A comprehensive survey of 1,400 Australian workers conducted in June 2022 asked about their work experience since the start of the COVID-19 pandemic.
Findings published in the State of the Future of Work 2023 Report reveal that Australian workers have been in poorer physical and mental health since the start of the pandemic, with workers at the highest ages (between 25-55) are significantly affected, one-third of whom considered giving up.
Report co-author and sociologist Dr Brendan Churchill said: “With high levels of fatigue and burnout among younger and middle-aged workers, it’s no surprise that over a third of Australia’s prime-age workers are considering leaving your job.
“Australian workplaces must prioritize worker wellbeing in the recovery to provide greater support in dealing with
burnout and mental stress.”
Automation and the use of AI are expected to have a major impact on the way Australians work in the future, including the arrival of ChatGPT, which can type language with human-like efficiency. AI advances are poised to reduce human decision-making, but the report found Australian workers are largely unprepared for these challenges.
Report co-author and human geographer Professor David Bissell said: “We found that most Australians are not overly concerned about being replaced by AI and automation at work and believe their skills are sufficient to cope with the challenges ahead.
“However, our research shows that Australians are cautious adopters of new technologies in the workplace. One in five say they only adopt new technology in the workplace when forced to, so we need to understand the reasons behind this and facilitate the use of technology that is inclusive for everyone.
The pandemic has taken a heavy toll on caregivers – people who look after others in their lives – citing school closures, working from home and reduced access to outside care as additional stressors for working in a challenging pandemic environment.
Working caregivers are more likely to be dissatisfied with their jobs and to consider leaving than non-caregiver colleagues. Four in 10 working carers feel their career options are limited.
Co-author of the report and expert on gender inequality, Professor Leah Rupaner, said: “Care workers are working more than before the pandemic and are at risk of burnout in the workplace. We often focus on female carers, but our report found that male carers are also exhausted, less productive and see fewer opportunities for advancement.
“Workplaces need to take a more holistic approach to care, including ensuring that men also have access to flexible working and employment policies.”
Thirty-eight percent of workers reported having a chronic illness – up from the 32 percent found in Australia’s last census in 2021 – which researchers say may reflect the onset of Long COVID and the increasing mental stress of work during of the pandemic. Over 40% of people with chronic illnesses want to quit their jobs.
Almost three-quarters of workers with a chronic illness said their illness was made worse by their work.
The report also found that discrimination in the workplace is more widespread than previously found. Discrimination remains widespread, particularly against women, people with chronic conditions and their carers, and Aboriginal and Torres Strait Islander people.

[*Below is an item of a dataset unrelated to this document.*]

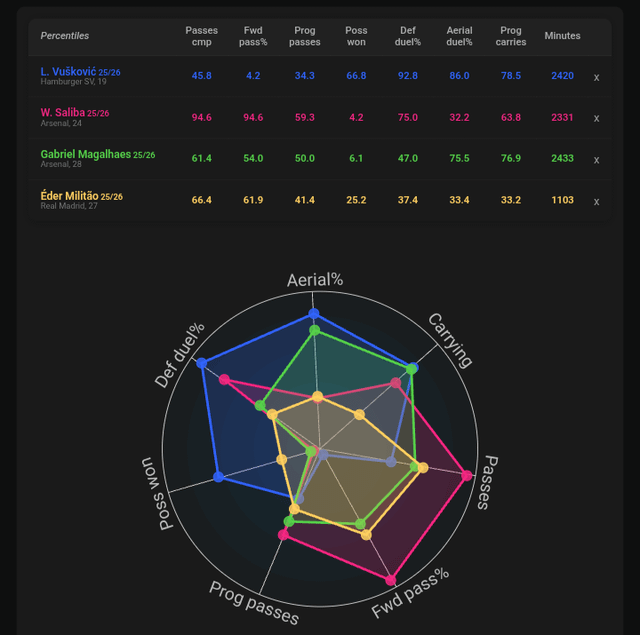The height and width of the screenshot is (635, 640).
Task: Click the Poss won column header
Action: [356, 36]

Almost two-thirds of Aboriginal and Torres Strait Islander respondents said they had been refused a job because they were Indigenous. People with chronic illnesses report similar levels of denial because of their illness.

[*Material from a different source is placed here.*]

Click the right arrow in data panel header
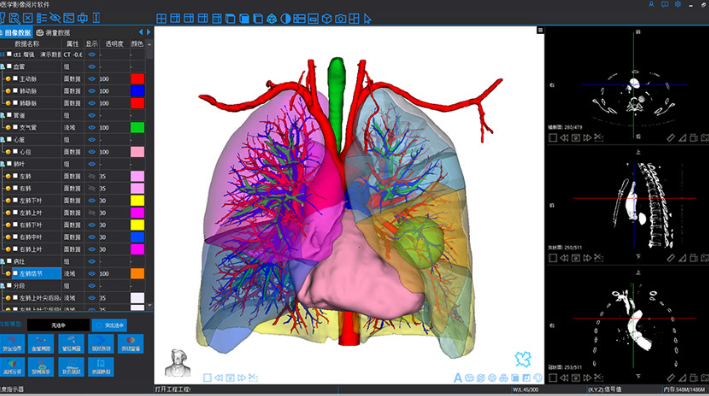 [148, 32]
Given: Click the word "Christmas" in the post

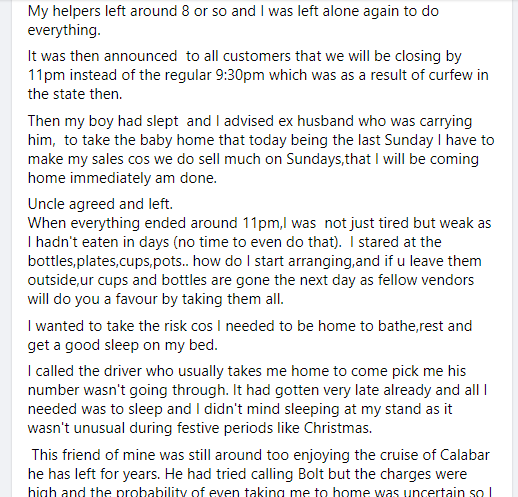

Despite the grim findings, Australian workers have found the flexible ways of working required during the pandemic make them happier and more productive, and a majority say continued flexible working arrangements are crucial to them staying with their current employers.

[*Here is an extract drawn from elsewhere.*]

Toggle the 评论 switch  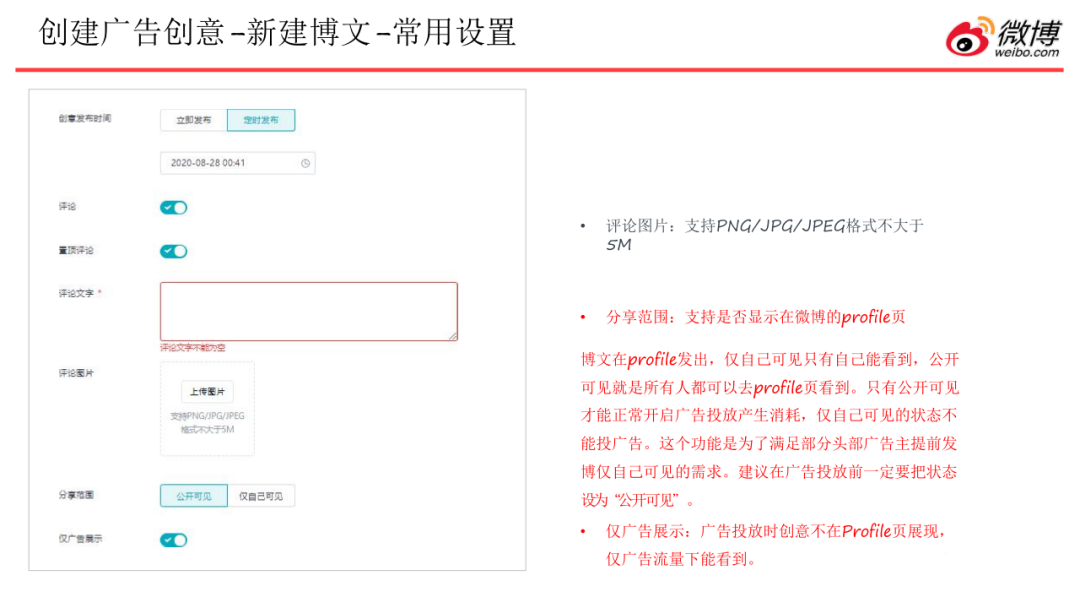174,208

Professor Leah Rupaner said: “There is this false assumption that in-person work was ideal for most before the pandemic – but for mothers, carers and people living with chronic illness, it wasn’t.
“The return to normal is a return to unequal work experiences and outcomes for these groups. The pandemic has highlighted the personal and professional benefits of flexible and remote ways of working for many, and it is clear that most Australian workers do not want to return to a ‘traditional’ working environment.”
The report calls on governments to improve Australia’s readiness for the future of work by providing free universal high-quality childcare; legislating workers’ access to flexible and remote work as a workplace right in line with other OECD countries; and ensuring equal access to technological upskilling, particularly for traditionally underrepresented groups – to respond to the demographic, technological and geographical changes facing Australia.